How to Lower Credit Card Interest
Lowering your credit card APR reduces the interest you pay each month and speeds payoff. This guide covers negotiation, balance transfers, consolidation, and credit improvement—with real examples.
Table of Contents
- Call and Negotiate
- Balance Transfer to 0% APR
- Debt Consolidation Loan
- Improve Your Credit Score
- When Lowering APR Isn't Enough
Call and Negotiate
Many issuers will lower your APR if you ask, especially if you've been a good customer or have offers from competitors.
What to say: "I've been a customer for X years and always pay on time. I'm looking to pay down my balance faster. Can you lower my APR or offer a promotional rate?"
What to expect: They may offer a temporary reduction (e.g., 6–12 months at a lower rate) or a permanent cut of 2–5 points. It costs nothing to ask.
Tip: Mention competitor offers if you have them. "I've seen offers for 0% balance transfers. Can you match or beat that?"
Balance Transfer to 0% APR
A 0% APR balance transfer pauses interest for 12–21 months. You pay a transfer fee (often 3–5%) but can save significant interest if you pay off the balance before the promo ends.
Example: $6,000 balance at 22% APR. Transfer to 0% for 18 months. Fee: 3% = $180. If you pay $350/month, you'll pay off in ~18 months. Total cost: $180 (vs. ~$1,200+ in interest at 22%).
Cautions: Don't add new charges to the transfer card. When the 0% ends, the rate often jumps to 18–25%+. Pay it off or have a plan to refinance before then.
Use our Credit Card Payoff Calculator to compare payoff with and without a transfer. See our guide on debt consolidation vs payoff strategy for when consolidation might fit better.
Debt Consolidation Loan
A personal loan can consolidate multiple cards into one payment at a lower rate. If your credit has improved since you opened the cards, you might qualify for 10–15% APR vs. 22–28% on cards.
Example: $15,000 across 3 cards at 24% average. Consolidate into a 12% loan. Over 3 years, you could save $2,000+ in interest and simplify to one payment.
Consider: Origination fees, loan term (longer = more interest), and whether you'll run up the cards again.
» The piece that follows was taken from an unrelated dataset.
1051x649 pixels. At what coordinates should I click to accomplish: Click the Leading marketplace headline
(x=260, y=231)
Consolidation works best when paired with a spending plan.
Improve Your Credit Score
Higher credit scores qualify for better rates. To improve:
- Pay on time — Biggest factor. Set up autopay for at least the minimum.
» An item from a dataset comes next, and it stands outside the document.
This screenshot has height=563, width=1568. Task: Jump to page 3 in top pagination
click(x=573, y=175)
- Lower utilization — Keep balances under 30% of limits. Paying down cards helps.
- Avoid new credit — Don't open new cards while paying off debt unless it's a strategic balance transfer.
- Check reports — Dispute errors. One corrected error can boost your score.
As your score improves, you may qualify for balance transfer offers or consolidation loans at better rates. See our debt payoff scenarios to model different APRs and payoff times.
When Lowering APR Isn't Enough
Lower APR helps, but payment size matters more. A 5-point APR cut on $5,000 saves about $250/year. Adding $100/month to your payment can save $500+ and cut payoff by a year or more.
Best approach: Lower APR where you can, and pay as much as you can afford. Use our Credit Card Payoff Calculator to see how APR and payment interact.
Explore our debt hub for more calculators and guides.
Frequently Asked Questions
Can I negotiate a lower APR on my credit card?
Yes. Call and ask. Many issuers offer temporary or permanent rate reductions, especially if you're a good customer. Mention competitor offers if you have them. It costs nothing to try.
Is a 0% balance transfer worth the fee?
Often yes. A 3–5% fee on $5,000 is $150–250. At 22% APR, you'd pay that much in interest in 3–5 months. If you can pay off the balance before the 0% period ends, you usually save. Use our Credit Card Payoff Calculator to compare.
What's a good APR for a consolidation loan?
Depends on your credit. Rates of 10–15% are common for good credit. If your cards are at 22%+, consolidation can save money. Compare the loan rate and fees to your current total interest cost before deciding.
How long does it take to improve credit enough for better rates?
Payment history and utilization improve over 3–6 months of consistent on-time payments and lower balances. Significant score gains can take 6–12 months. Check your reports and dispute any errors to speed the process.
Should I close cards after paying them off?
Closing cards can hurt your utilization ratio (total balance ÷ total limit) and may lower your score. Consider keeping them open with a $0 balance, or using them sparingly and paying in full. If a card has an annual fee and you don't use it, closing may make sense.